NorthWest Biotherapeutics Inc (NWBO)

[dennisdave]

Since the Nov 20 PR came out, I’ve quoted the PR in full more than once last time here:
https://investorshub.advfn.com/boards/read_msg.aspx?message_id=177004494

You’re missing the core regulatory point entirely. Yes, NWBO wrote that Flaskworks is key for Grade C and central for large-scale production. That’s exactly the issue:
• If manual Grade B were the intended commercial process, MHRA could have approved months ago.
Manual is already fully licensed, inspected, validated, and used for Specials. There is nothing left to review.
• If Flaskworks/Grade C is the intended commercial process (as NWBO explicitly stated), then MHRA must review that process before granting a marketing authorisation.
That is basic MHRA ATMP regulation, not “my opinion.” Your constant attempts to portray this as my opinion only show your lack of understanding of ATMP CMC review rules. That’s on you, not on me.
*NWBO has explicitly stated that Flaskworks is prepared for regulatory licensing, meaning they intend it to be reviewed and approved by MHRA as the commercial manufacturing method.

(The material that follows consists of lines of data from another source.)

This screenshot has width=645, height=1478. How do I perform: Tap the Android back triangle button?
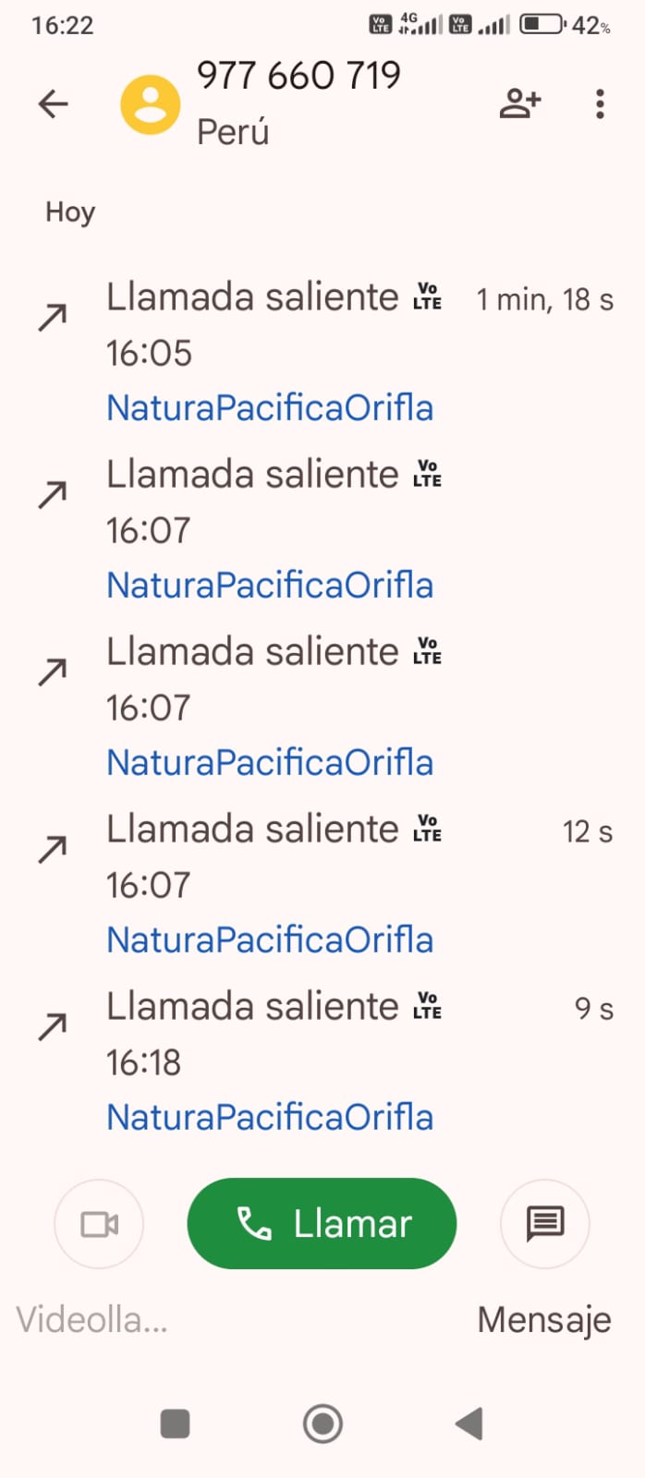coord(469,1423)
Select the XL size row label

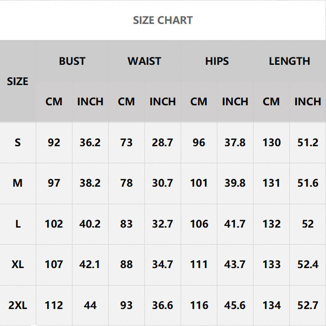pyautogui.click(x=18, y=265)
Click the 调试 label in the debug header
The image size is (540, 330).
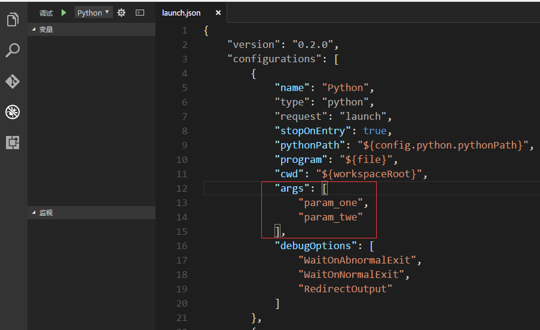[46, 13]
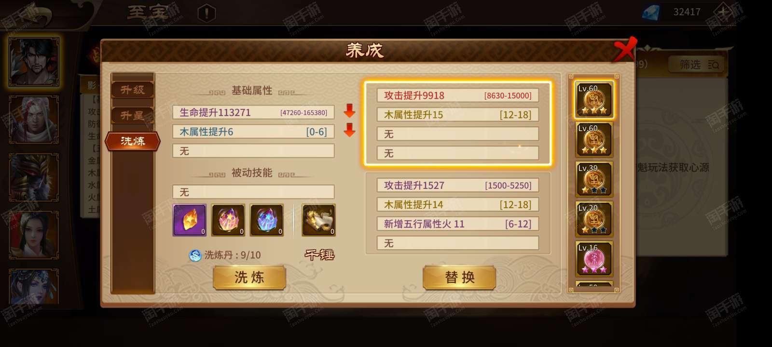Select the female hero portrait with black hair

(x=34, y=236)
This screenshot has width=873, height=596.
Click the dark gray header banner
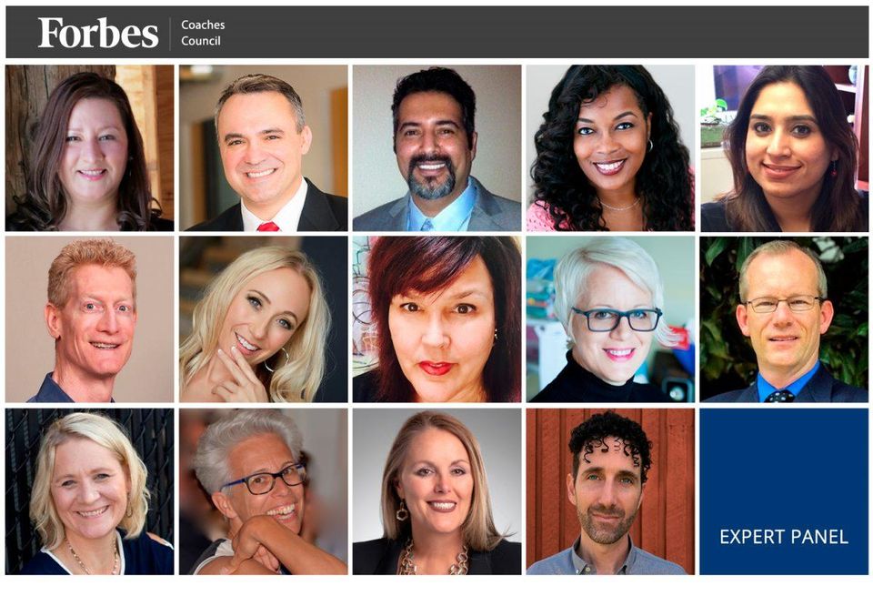coord(437,33)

You and your fans are afraid that the Flaskworks manufacturing approval will take years, but that’s nonsense. The process is completed once the Grade C suite is finished and validated, which is expected by mid next year if you actually read NWBO's last PR. Not years

What annoys me even more, besides your lack of basic ATMP CMC update regulation, is your refusal to do basic research/homework/DD on ATMP CMC update regulation with any of the tools available online. You cannot tell the MHRA:Approve us based on manual… but we actually intend to commercialise with Flaskworks.” That would be acting in bad faith. MHRA does not approve an MA based on a process the sponsor does not plan to use commercially. I’m repeating myself, but what you and your fans are effectively asking for is for NWBO to mislead the MHRA. Good luck with that.

And again: if NWBO were to mislead MHRA by pretending manual is the intended commercial process, and they get the MA based on that and then submit Flaskworks a few months later, the MHRA would be irritated and would likely suspend the manual-based MA immediately while reviewing the Flaskworks update. Apparently, that scenario is fine for you. I thought you wanted NWBO to succeed. I want NWBO to succeed with an MA that has a commercial production future you and your fans don't.

So you can argue feelings, but the regulation is simple:
MHRA approves the actual commercial process, not the historical one.
If NWBO added Flaskworks mid-review, that creates a sponsor-side clock stop. That perfectly explains why MHRA says the application is “not in backlog” despite being far past the standard review window.

That’s not hypothetical. That’s directly based on MHRA’s own rules.
But hey whatever helps you sleep better.